The House Republican budget reconciliation legislation, known as “the big, beautiful bill,” has stirred controversy due to its potential impact on healthcare coverage for millions of Americans. According to the Congressional Budget Office, nearly 11 million people could lose their health insurance over the next nine years if the bill is enacted. Specifically, around 7.8 million individuals may lose Medicaid coverage if strict work requirements and eligibility checks are enforced, while several million more could lose coverage through changes to the Affordable Care Act exchanges.

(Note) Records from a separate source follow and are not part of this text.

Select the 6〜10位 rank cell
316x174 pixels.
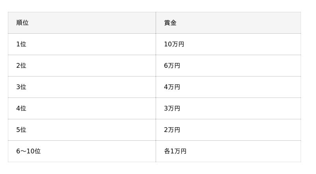pyautogui.click(x=28, y=151)
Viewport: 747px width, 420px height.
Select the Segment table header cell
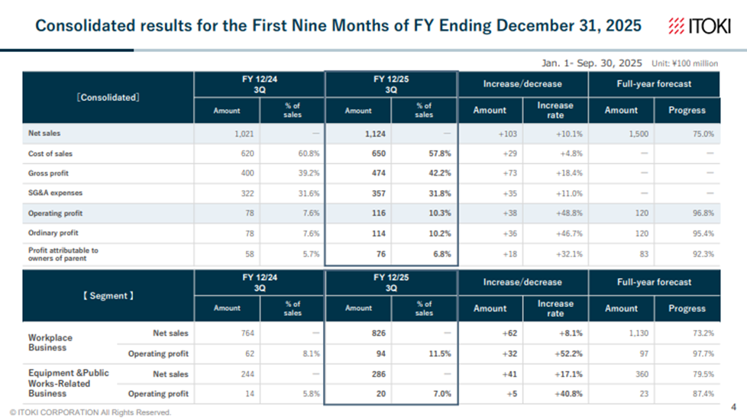pos(108,296)
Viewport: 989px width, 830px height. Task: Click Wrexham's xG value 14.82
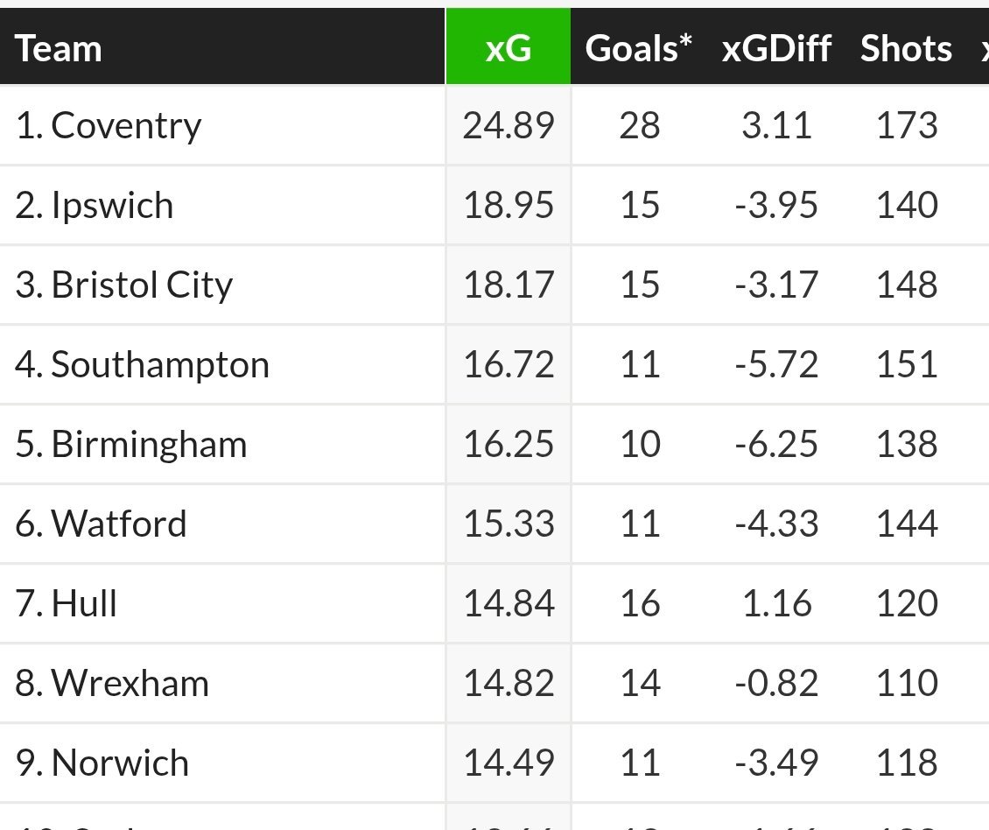coord(509,684)
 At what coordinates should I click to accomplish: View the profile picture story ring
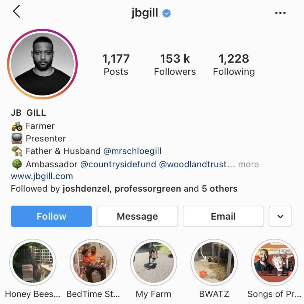coord(42,64)
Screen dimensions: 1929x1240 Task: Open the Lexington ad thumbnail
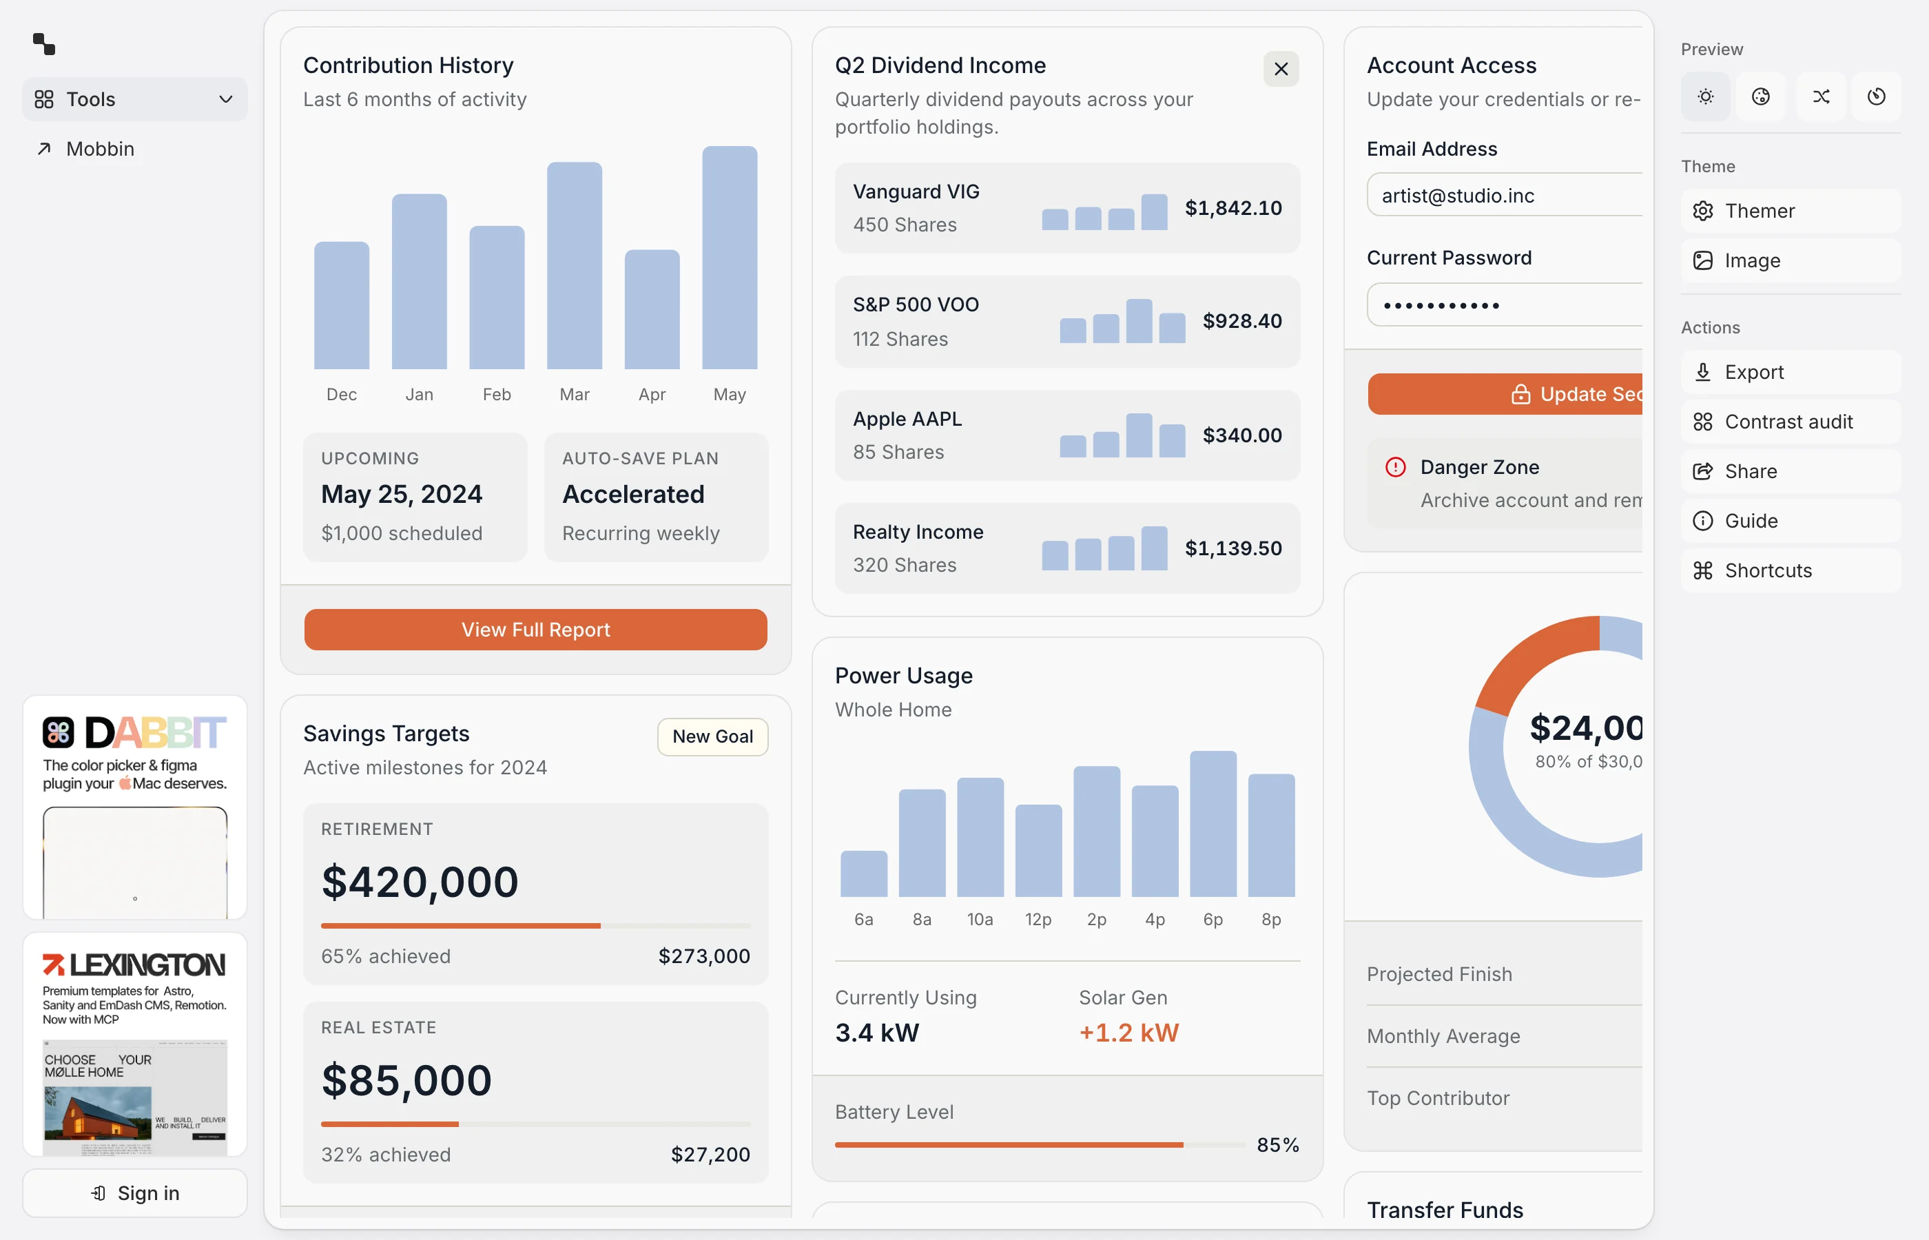[134, 1044]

The proposed budget includes significant cuts of $715 billion in Medicaid and $300 billion in the Supplemental Nutrition Assistance Program. It seeks to implement work requirements for able-bodied childless adults, impose co-payments for those above 100% of the federal poverty level, and tighten eligibility verification. Additionally, penalties may be imposed on states that provide healthcare coverage to certain immigrants.

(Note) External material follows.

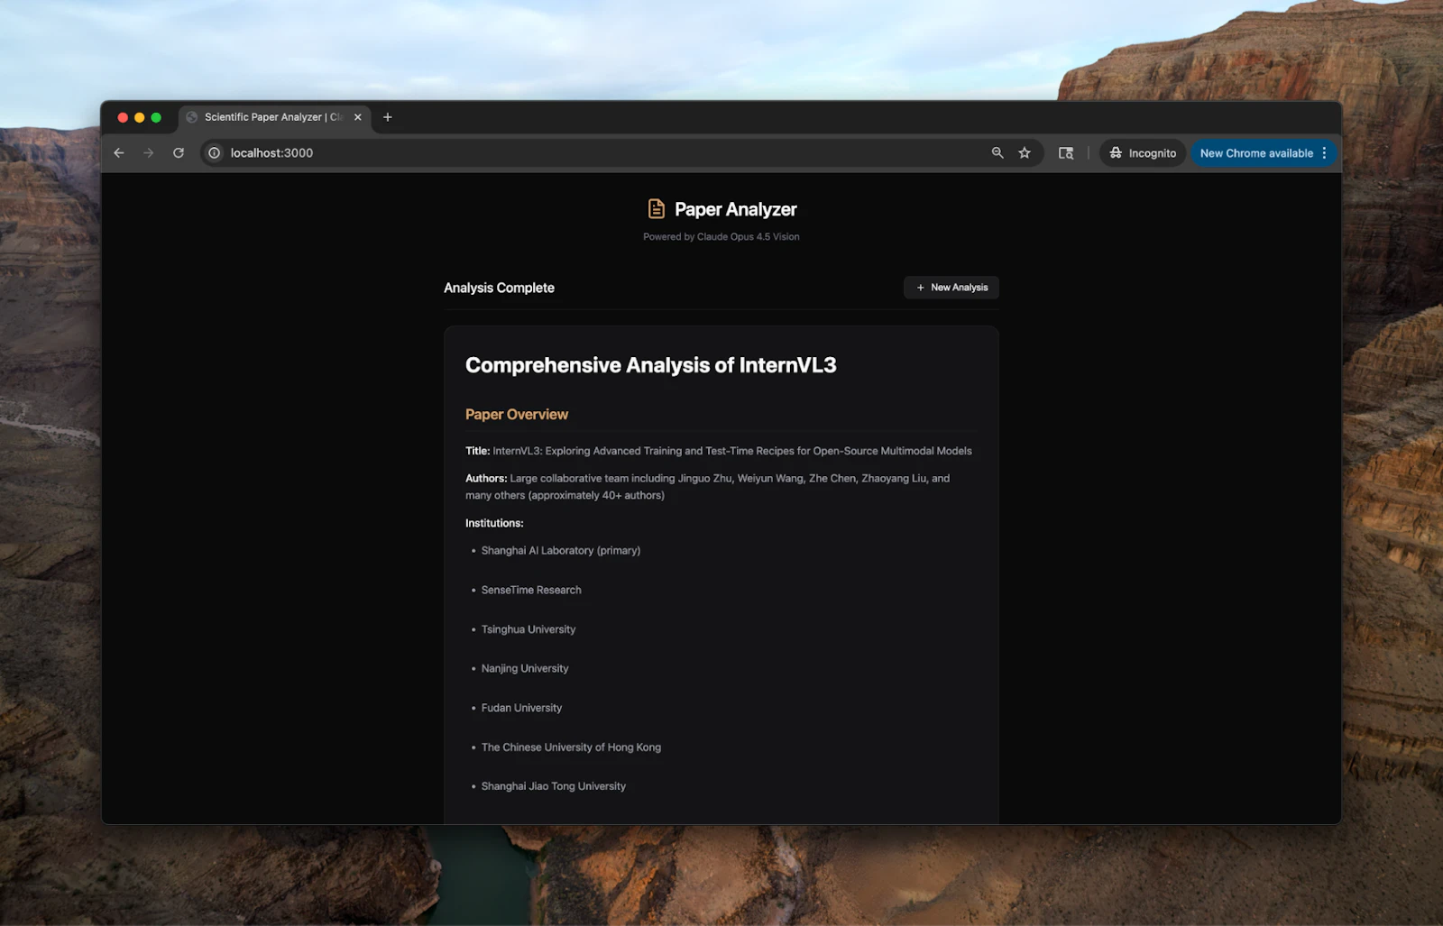Viewport: 1443px width, 926px height.
Task: Click the browser forward arrow
Action: [149, 153]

The work requirements, which apply to both Medicaid and SNAP, are set to begin in 2026. Despite a majority of Medicaid beneficiaries already being employed, in school, or caregivers, the bill is projected to reduce Medicaid enrollment by nearly eight million individuals. Changes to the ACA marketplace could also result in higher out-of-pocket costs for coverage plans and make it harder for individuals to enroll due to shorter enrollment windows and increased paperwork.
Critics of the bill, including House Minority Leader Hakeem Jeffries, argue that the number of uninsured individuals could reach up to 13.7 million due to the elimination of ACA premium subsidies. On the other hand, Republicans like Senator James Lankford claim that those losing Medicaid coverage could transition to employer-based healthcare. However, not all employers offer health insurance, raising concerns about access to coverage for those affected by the bill.
Moreover, the reconciliation package includes over $500 billion in automatic cuts to Medicare spending, potentially impacting Medicare eligibility for certain migrant groups and leading to reductions in payments to healthcare providers. The legislation also aims to regulate pharmacy benefit managers (PBMs) in Medicare drug plans by limiting their compensation and establishing transparency requirements.
While the bill’s provisions aim to address healthcare costs and program efficiency, there are concerns about the potential consequences for access to care and affordability for vulnerable populations. The Senate will likely review and potentially amend the bill before it becomes law, considering the widespread opposition and implications of the proposed changes.